L: (sambil mengobrol, nggak melihat matanya. malah makan ice cream dengan lahapnya)
A: (santai, tenang menikmati burger dan cola di hadapannya)
L: kamu kok tahu kalau aku lagi di Jakarta? (tanyaku basa-basi sambil terus melahap ice cream yang dingin)
A: tau lah, aku kok (sok banget nih orang, batinku)
L: yeeee....palingan juga tahu dari update twitter dan facebookku. ya kan?
A: dibilangin enggak kok nggak percaya
L: halah, palingan juga dari situ
A:.......
L: lho...kok gelas ice cream-nya robek? (kataku tiba-tiba setelah memperhatikan gelas plastik wadah ice cream)
A: ih.....gelas bekas itu mbak
L: masa' sih?
A: iya gelas bekas. minta tukar sana
L: nggak usah ah, udah mau abis juga
A: ih....pakai gelas bekas masih aja dimakan
L: biarin, namanya juga laper
....
Rasanya
ketika bertatapan muka dengannya seperti itu membuatku heran dan
takjub. Tahun lalu, beranikah diriku melakukan hal semacam itu? aku cuma
menyembunyikan tawa tanpa berani menatap matanya. Sekarang malah duduk
berhadapan dengannya dan berani menatap ke dalam matanya sekalipun
agak...canggung dan malu, menikmati gari-garis wajah dan kumis yang
terkadang membuatku senyum-senyum geli di dalam hati, berani melempar
lelucon dan cibiran, berani....ah berani melakukan banyak hal yang
sebelumnya tidak pernah aku bayangkan bakal melakukannya. Ya, ini
kemajuan.
Tidak pernah kubayangkan sebelumnya bakal
bertemu lagi dengannya dalam keadaan sesempit ini. Tidak pernah.

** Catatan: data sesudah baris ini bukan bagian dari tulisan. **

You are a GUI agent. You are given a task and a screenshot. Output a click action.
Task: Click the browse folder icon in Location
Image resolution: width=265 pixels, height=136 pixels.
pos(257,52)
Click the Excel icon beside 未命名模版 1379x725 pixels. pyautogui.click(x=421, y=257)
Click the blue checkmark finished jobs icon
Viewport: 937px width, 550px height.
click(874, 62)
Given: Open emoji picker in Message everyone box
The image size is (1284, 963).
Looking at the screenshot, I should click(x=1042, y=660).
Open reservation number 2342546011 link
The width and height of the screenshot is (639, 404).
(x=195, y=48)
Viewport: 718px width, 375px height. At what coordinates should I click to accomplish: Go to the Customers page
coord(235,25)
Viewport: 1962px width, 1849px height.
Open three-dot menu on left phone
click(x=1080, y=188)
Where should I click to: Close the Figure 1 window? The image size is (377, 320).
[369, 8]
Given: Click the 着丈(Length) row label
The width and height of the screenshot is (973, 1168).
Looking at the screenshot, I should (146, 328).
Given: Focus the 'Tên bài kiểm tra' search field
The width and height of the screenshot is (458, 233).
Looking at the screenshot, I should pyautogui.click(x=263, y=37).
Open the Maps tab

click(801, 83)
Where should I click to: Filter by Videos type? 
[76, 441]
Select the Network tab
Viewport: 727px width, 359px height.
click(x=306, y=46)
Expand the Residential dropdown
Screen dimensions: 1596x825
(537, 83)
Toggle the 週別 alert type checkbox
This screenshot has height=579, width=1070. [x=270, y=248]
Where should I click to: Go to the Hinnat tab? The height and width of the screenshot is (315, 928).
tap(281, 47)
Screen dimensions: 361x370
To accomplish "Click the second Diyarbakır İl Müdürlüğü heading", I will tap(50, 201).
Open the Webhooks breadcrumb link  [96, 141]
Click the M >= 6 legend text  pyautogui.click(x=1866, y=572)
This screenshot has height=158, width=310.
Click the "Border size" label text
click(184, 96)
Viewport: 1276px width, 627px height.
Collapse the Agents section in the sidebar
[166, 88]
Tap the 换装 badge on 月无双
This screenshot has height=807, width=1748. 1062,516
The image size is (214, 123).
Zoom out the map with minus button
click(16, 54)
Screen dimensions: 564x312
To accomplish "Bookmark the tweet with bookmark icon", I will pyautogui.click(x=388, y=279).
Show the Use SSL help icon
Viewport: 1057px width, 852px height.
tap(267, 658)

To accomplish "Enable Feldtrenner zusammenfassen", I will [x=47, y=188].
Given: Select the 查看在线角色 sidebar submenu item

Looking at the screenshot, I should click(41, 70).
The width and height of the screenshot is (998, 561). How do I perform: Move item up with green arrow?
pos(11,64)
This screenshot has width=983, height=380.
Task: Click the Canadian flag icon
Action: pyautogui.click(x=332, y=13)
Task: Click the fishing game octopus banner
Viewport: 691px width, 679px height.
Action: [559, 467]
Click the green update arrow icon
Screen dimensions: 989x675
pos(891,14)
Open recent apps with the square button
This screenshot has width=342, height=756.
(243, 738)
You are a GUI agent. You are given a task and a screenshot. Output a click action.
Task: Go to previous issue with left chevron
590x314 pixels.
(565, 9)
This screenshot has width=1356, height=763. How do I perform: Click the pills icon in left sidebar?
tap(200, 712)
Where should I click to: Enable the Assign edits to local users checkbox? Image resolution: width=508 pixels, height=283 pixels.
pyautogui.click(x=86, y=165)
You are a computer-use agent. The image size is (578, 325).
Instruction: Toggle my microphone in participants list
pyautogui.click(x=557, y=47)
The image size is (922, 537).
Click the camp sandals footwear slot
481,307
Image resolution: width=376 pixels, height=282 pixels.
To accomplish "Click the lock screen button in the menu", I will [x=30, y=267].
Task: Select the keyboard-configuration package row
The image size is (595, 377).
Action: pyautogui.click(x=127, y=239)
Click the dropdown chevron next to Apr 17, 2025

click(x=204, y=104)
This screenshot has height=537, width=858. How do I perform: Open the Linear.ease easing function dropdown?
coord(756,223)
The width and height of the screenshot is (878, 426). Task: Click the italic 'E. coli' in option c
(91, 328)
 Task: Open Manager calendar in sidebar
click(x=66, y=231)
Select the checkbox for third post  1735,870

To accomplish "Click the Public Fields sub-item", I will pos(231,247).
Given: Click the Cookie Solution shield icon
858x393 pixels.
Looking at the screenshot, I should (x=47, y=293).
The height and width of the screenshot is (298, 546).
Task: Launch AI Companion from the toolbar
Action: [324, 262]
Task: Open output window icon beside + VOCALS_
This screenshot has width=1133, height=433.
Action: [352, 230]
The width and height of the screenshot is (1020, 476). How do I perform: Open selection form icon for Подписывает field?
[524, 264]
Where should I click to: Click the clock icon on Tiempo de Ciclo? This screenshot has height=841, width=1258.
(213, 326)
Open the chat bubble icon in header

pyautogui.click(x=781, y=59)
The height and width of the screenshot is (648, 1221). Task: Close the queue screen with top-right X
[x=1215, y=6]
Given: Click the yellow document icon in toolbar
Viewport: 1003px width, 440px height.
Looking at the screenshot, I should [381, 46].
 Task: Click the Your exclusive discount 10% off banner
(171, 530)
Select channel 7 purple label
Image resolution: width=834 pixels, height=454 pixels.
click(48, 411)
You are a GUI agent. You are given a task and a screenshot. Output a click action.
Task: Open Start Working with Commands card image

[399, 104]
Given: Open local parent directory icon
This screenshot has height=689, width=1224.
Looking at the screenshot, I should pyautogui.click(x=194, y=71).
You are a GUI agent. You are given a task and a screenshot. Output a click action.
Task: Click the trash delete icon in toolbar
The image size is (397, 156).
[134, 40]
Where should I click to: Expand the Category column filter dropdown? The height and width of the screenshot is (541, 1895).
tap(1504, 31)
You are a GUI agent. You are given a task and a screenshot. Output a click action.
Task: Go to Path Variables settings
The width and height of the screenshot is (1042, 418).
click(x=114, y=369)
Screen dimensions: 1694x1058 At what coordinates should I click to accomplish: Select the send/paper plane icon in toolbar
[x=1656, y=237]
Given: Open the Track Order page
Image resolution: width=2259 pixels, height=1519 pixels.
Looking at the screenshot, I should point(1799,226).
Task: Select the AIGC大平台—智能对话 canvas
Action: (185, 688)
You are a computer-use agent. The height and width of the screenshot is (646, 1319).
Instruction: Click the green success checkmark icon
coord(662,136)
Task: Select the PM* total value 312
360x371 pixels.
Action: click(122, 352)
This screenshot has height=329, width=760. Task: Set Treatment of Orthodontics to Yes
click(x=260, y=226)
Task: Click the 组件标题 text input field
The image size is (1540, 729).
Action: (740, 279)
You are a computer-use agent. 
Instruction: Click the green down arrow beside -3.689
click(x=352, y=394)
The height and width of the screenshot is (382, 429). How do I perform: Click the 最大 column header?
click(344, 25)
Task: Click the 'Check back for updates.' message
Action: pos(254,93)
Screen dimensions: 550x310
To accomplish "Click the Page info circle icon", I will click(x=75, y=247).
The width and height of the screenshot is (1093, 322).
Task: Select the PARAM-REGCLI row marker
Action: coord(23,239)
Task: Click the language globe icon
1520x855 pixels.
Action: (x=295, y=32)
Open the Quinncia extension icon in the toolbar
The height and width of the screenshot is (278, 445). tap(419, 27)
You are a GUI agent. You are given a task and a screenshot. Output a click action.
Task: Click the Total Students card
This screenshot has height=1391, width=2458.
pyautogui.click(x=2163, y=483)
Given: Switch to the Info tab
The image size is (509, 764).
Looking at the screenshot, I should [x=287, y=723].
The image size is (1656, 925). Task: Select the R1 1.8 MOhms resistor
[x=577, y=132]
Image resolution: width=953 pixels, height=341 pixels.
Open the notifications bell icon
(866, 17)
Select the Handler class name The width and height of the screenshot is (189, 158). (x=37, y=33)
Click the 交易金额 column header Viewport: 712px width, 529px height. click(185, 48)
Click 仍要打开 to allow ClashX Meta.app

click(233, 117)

Kesempatan terakhir yang kupunya adalah ketika dia diwisuda Oktober
lalu. Aku sudah menyiapkan sesuatu untuknya, aku hendak ke Malang untuk
menghampirinya namun gagal karena mendadak kena sakit. Ya itulah
kehendak Tuhan. Takdir menentukanku dan dia tidak bertemu kala itu. Dan
takdir juga yang membawaku kembali bertemu dengannya dalam keadaan yang
tak terduga seperti ini.
Kali ini, ketika
benar-benar bisa duduk di hadapannya seperti ini aku mulai ragu.
Perasaan itu timbul tenggelam. Semua mulai terasa aneh. Kami seperti
teman lama yang baru bisa berjumpa, ada rindu yang rasanya terobati.
Namun kami juga seperti orang asing yang bingung mencari topik untuk
dibicarakan, ada gap yang membentang di antara kami yang membuat
kami tidak bisa leluasa berbicara. Adakah sesuatu yang salah di sini?
Mungkin, seharusnya tidak pernah ada sesuatu itu. Seharusnya kita bisa
berteman baik-baik. Seharusnya tidak pernah ada permulaan yang
mengakibatkan koma berkepanjangan. Seharusnya tidak pernah ada teka-teki
yang selalu membuat kita berpikir tentang ada dan tiadanya sesuatu itu.
Ya, kita memang tidak pernah bisa melafalkan apalagi menuliskannya
secara gamblang. Dan kita sebenarnya sama-sama tahu kalau itu
menyakitkan, namun kita mengabaikan dan terus melanjutkan tanpa ada
batas waktu pengakhiran.
Di tengah-tengah pikiran
yang carut - marut itu aku memulai percakapan lagi. Sungguh, aku sangat
tidak menyukai awkward moment, aku tidak menyukai sepi, aku tidak
menyukai pertemuan tanpa banyak obrolan.
L: loh kamu nggak kerja toh? katanya setiap hari masuk?
A: tadi kerja kok mbak, lha ini masih pake sepatu lapangan (jawabnya sambil menunjukkan sepatunya yang belepotan tanah)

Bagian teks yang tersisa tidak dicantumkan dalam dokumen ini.